EXTRACT:
>> Begin

This is a negligence suit filed in the district court of Bell County by appellant, Joanne Altorfer, against appellee, Neelley Sand & Gravel, Inc. Upon trial to a jury, the court entered judgment non obstante veredicto in favor of appellee. We will affirm that judgment.
Appellant’s cause arose from a daytime automobile-truck collision near Belton at the intersection of Interstate Highway 35 and Neil Street on June 19, 1971, about 12:00 o’clock noon. At that time it was misting and the road surface was wet and slick. Before the collision, A. J. Gowans, who was driving appellee’s loaded sand and gravel trailer truck, and appellant, who was driving her Ford automobile, were both traveling south on Interstate 35. At the locale of the collision, Interstate 35 has two southbound lanes and two northbound lanes divided by an uncurbed esplanade. At the intersection of the Interstate and Neil Street there was some evidence of a turn lane designated for southbound traffic *91on Interstate 35 to turn left onto Neil Street.

>> End

PROVIDED DATA:
>> Begin

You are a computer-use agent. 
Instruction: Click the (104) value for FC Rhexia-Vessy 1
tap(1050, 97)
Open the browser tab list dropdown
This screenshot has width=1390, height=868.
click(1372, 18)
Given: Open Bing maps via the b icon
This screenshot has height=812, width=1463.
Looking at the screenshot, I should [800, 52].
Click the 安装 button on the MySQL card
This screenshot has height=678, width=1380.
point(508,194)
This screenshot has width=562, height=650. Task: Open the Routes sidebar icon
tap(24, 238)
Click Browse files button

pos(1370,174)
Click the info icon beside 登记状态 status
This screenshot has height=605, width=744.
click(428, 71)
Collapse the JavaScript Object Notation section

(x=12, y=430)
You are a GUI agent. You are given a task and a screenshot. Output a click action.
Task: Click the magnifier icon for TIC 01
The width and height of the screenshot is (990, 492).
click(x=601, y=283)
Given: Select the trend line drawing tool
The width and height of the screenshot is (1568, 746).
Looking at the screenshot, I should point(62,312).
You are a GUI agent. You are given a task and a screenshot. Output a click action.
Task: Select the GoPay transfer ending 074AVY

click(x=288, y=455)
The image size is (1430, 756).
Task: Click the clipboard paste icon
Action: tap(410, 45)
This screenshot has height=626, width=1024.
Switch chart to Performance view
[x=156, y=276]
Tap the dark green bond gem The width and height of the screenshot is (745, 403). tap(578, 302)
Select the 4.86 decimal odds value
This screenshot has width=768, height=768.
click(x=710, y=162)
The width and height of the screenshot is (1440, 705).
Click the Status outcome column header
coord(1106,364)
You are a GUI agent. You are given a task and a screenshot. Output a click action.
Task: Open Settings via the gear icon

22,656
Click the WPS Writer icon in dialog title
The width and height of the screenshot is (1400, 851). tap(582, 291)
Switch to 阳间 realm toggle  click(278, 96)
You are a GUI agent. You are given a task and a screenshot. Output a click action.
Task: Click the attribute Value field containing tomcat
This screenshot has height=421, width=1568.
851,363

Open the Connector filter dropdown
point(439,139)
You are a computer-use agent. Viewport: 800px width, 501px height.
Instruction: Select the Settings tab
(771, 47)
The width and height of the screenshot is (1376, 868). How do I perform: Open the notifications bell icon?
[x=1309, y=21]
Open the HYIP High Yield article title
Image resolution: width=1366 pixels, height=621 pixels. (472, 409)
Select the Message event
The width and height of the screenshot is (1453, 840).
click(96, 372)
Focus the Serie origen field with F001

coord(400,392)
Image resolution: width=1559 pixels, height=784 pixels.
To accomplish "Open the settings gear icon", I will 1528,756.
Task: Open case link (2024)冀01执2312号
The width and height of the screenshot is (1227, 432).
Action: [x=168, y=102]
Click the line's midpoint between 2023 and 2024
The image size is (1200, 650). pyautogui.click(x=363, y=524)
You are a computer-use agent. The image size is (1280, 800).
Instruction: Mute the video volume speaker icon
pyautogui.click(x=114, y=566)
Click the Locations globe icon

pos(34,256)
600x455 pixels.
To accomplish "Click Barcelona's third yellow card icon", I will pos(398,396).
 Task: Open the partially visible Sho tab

>> End

Reproduce the stretch of the court opinion from "Appellant’s cause arose" through "onto Neil Street.", word for word.

COMPLETE OUTPUT:
Appellant’s cause arose from a daytime automobile-truck collision near Belton at the intersection of Interstate Highway 35 and Neil Street on June 19, 1971, about 12:00 o’clock noon. At that time it was misting and the road surface was wet and slick. Before the collision, A. J. Gowans, who was driving appellee’s loaded sand and gravel trailer truck, and appellant, who was driving her Ford automobile, were both traveling south on Interstate 35. At the locale of the collision, Interstate 35 has two southbound lanes and two northbound lanes divided by an uncurbed esplanade. At the intersection of the Interstate and Neil Street there was some evidence of a turn lane designated for southbound traffic *91on Interstate 35 to turn left onto Neil Street.